The future of a planet-finding project has been secured until 2011 following a £3m grant to Queen’s University Belfast's Astrophysics Research Centre (ARC).
In April, Queen’s astronomers announced the discovery of ten new planets as a result of their Wide Area Search for Planets project known as SuperWASP. They are known as extrasolar planets, in orbit around other stars.
Using two new sets of cameras designed at Queen’s, SuperWASP watches for events known as transits. This is where a planet passes directly in front of a star and blocks out some of its light, so from the earth the star temporarily appears a little fainter.
The cameras, based on La Palma in the Canary Islands, work as robots, surveying a large area of the sky at once. Each night astronomers have data from millions of stars that they can check for transits.

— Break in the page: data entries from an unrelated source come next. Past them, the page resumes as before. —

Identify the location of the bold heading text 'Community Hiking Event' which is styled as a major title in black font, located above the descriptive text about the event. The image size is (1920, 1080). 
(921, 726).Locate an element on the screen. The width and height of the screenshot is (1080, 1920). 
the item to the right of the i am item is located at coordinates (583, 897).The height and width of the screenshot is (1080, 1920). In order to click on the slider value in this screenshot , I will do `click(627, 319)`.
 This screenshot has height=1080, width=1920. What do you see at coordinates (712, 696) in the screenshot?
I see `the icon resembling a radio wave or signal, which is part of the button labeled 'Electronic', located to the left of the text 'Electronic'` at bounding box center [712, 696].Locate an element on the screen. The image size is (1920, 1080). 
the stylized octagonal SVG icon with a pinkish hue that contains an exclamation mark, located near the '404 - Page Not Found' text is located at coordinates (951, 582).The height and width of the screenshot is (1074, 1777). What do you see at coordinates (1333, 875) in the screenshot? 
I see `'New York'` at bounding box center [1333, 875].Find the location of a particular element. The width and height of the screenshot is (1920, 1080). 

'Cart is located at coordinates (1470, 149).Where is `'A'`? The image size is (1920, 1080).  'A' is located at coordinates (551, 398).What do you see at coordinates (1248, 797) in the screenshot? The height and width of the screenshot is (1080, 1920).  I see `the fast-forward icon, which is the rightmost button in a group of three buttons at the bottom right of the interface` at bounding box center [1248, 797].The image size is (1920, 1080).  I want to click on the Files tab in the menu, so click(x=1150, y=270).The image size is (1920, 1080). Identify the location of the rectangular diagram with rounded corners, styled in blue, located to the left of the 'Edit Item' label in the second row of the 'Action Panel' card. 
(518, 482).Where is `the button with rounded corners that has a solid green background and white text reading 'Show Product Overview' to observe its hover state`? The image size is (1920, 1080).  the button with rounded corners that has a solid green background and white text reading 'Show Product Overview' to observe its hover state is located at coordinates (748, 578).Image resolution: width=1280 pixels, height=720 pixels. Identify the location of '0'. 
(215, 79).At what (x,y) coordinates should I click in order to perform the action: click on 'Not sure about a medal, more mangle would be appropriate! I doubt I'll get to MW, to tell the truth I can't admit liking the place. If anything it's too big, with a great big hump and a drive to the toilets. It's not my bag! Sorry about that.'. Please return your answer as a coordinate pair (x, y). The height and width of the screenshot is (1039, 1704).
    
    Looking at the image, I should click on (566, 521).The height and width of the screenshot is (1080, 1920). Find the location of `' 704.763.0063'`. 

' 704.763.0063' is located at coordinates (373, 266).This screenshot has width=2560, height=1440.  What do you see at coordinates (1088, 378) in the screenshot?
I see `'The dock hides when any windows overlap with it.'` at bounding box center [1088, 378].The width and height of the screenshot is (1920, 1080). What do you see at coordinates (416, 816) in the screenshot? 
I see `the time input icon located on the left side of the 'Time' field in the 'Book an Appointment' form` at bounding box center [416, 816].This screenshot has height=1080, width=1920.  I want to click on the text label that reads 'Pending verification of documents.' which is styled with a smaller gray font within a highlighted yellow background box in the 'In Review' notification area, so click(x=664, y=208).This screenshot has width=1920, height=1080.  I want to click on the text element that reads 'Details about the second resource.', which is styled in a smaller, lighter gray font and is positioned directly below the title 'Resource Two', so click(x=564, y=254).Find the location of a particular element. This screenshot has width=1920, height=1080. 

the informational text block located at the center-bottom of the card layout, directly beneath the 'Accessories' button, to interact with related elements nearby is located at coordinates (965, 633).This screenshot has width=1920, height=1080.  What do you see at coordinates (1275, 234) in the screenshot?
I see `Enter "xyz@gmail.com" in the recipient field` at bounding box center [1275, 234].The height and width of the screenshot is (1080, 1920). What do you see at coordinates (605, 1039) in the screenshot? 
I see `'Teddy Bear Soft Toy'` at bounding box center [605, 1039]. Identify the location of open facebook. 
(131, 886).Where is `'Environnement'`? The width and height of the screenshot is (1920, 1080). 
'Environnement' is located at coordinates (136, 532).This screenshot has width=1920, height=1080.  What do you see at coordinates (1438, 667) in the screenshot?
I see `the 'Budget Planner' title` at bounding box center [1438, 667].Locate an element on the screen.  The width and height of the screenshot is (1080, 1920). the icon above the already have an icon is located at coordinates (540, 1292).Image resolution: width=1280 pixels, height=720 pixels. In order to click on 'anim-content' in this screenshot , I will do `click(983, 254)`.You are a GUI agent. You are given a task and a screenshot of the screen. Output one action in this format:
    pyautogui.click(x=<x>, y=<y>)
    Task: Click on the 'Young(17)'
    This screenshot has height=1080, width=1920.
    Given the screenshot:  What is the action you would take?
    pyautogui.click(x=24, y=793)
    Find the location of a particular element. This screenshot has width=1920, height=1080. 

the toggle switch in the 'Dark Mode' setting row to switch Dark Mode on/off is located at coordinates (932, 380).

The transit method also allows scientists to deduce the size and mass of each planet.
Now, following a grant of £500,000 from the Science and Technology Facilities Council (STFC), SuperWASP will continue to operate until 2011.
'SuperWASP is now a planet-finding production line and one of the most successful discovery instruments in the world. Seventeen exoplanets have been found in the last two years alone. It will revolutionise the detection of large planets and our understanding of how they were formed,' said Dr Don Pollacco of Queen’s ARC.
SuperWASP equipped with 4 cameras during commissioning
A further £2.2m, from the Science and Technology Facilities Council (STFC), will support a range of astronomical research programmes within ARC for the next five years.
These include studies of the Sun and other stars, the search for planets orbiting stars other than the Sun (the so-called exoplanets), investigations of supernovae (stars which end their lives in massive explosions), the detection and study of comets and asteroids, and the investigation of chemical processes in material from which stars form.